Assignment
Locate the string "will" in the records below. Copy every line where it occurs.

Saved data entries

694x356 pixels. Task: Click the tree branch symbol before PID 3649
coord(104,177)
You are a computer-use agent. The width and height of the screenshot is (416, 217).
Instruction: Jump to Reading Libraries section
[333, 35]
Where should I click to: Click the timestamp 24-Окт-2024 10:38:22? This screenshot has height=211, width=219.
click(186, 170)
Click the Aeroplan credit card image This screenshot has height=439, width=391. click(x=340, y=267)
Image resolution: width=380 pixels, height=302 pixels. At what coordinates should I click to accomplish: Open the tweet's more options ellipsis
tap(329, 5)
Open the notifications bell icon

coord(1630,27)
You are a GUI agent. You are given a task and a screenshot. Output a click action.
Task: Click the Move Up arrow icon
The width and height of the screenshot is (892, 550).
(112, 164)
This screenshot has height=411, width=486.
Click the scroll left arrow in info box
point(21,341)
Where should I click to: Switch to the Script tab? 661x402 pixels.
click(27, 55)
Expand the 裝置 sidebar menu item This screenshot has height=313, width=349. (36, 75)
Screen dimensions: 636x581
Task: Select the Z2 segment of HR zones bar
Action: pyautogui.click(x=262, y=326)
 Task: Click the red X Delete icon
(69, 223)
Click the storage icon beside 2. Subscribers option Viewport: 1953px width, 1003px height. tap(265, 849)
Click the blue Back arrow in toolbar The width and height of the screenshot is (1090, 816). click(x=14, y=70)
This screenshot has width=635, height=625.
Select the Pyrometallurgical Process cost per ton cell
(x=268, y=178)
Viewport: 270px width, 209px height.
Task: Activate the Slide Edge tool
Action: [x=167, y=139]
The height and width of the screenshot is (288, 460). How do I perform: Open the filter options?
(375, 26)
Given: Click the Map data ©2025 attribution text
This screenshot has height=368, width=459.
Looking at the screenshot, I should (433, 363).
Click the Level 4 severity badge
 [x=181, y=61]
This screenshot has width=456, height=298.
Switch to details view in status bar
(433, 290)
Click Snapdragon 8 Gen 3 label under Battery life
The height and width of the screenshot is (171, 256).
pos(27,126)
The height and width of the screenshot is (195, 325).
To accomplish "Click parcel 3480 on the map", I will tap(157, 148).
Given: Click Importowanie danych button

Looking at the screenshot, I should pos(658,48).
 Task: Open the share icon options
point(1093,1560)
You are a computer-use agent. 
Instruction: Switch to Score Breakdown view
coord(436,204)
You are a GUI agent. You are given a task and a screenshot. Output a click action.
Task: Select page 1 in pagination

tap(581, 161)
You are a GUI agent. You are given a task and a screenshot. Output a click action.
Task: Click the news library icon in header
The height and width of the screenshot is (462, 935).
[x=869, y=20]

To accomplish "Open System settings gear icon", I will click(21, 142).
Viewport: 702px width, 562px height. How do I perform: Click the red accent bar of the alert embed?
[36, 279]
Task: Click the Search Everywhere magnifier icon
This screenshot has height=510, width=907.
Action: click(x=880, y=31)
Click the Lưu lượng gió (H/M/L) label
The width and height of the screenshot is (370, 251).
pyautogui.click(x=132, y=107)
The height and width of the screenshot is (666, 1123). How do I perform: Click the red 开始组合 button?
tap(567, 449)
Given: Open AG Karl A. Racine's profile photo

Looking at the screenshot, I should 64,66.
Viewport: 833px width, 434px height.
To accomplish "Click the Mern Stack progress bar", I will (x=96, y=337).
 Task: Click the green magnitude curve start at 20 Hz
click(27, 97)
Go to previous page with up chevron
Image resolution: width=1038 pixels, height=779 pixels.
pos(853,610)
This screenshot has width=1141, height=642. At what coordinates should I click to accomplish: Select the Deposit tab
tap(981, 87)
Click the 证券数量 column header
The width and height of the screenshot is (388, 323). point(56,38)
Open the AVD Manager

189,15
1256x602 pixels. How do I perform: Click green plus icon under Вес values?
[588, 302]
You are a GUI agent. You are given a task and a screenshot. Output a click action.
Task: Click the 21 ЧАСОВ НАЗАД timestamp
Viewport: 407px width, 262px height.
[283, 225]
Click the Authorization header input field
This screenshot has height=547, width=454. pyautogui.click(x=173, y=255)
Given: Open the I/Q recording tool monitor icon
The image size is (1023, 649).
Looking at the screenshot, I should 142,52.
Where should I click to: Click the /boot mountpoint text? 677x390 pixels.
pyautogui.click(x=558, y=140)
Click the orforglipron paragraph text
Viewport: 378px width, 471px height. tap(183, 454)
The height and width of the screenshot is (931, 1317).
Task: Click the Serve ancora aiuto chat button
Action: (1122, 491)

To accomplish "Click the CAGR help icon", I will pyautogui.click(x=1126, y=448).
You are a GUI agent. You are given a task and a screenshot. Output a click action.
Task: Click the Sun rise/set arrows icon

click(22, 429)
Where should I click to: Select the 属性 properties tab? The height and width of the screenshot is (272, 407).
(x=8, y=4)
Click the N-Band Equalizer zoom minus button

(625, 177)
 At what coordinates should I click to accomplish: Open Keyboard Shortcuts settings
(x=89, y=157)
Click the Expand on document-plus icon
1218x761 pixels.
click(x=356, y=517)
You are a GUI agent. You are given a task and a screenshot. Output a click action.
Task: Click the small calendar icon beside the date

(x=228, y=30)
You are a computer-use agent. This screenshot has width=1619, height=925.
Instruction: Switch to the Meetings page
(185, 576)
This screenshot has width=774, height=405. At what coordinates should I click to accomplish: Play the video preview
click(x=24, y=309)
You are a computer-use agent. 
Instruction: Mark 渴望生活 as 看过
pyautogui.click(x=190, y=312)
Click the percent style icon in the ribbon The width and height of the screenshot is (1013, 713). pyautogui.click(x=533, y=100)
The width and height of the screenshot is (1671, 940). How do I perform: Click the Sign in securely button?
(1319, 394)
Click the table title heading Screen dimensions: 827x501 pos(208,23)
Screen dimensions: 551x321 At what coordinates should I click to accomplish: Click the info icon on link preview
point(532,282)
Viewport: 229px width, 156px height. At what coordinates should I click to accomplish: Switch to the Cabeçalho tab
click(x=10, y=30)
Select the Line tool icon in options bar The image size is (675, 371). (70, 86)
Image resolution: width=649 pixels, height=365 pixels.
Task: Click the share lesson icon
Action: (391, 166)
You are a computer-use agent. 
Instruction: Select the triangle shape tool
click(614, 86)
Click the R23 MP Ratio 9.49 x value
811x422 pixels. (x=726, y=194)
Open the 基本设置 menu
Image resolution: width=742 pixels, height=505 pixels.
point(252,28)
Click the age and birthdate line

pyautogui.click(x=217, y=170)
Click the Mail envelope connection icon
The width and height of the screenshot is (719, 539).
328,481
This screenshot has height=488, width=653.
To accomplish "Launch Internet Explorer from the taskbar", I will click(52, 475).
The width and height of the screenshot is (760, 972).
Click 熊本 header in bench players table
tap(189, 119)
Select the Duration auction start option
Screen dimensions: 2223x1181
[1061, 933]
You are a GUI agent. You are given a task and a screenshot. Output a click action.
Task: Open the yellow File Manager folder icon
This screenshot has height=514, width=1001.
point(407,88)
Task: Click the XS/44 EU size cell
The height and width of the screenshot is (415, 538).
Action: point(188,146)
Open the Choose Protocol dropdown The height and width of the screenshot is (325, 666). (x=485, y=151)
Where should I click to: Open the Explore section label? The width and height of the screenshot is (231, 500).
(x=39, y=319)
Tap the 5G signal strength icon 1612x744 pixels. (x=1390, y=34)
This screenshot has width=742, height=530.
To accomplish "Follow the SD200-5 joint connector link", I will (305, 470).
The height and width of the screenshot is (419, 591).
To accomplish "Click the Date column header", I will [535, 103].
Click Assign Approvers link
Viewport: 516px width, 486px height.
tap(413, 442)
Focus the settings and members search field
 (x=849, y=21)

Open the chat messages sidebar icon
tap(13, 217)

Solution to this exercise
To accomplish "Click parcel 3480 on the map", I will tap(157, 148).
To accomplish "Open System settings gear icon", I will click(21, 142).
To accomplish "Click the Mern Stack progress bar", I will (x=96, y=337).
To accomplish "Click the CAGR help icon", I will pyautogui.click(x=1126, y=448).
To accomplish "Launch Internet Explorer from the taskbar", I will click(52, 475).
To accomplish "Follow the SD200-5 joint connector link", I will (305, 470).
To accomplish "Click the Date column header", I will [535, 103].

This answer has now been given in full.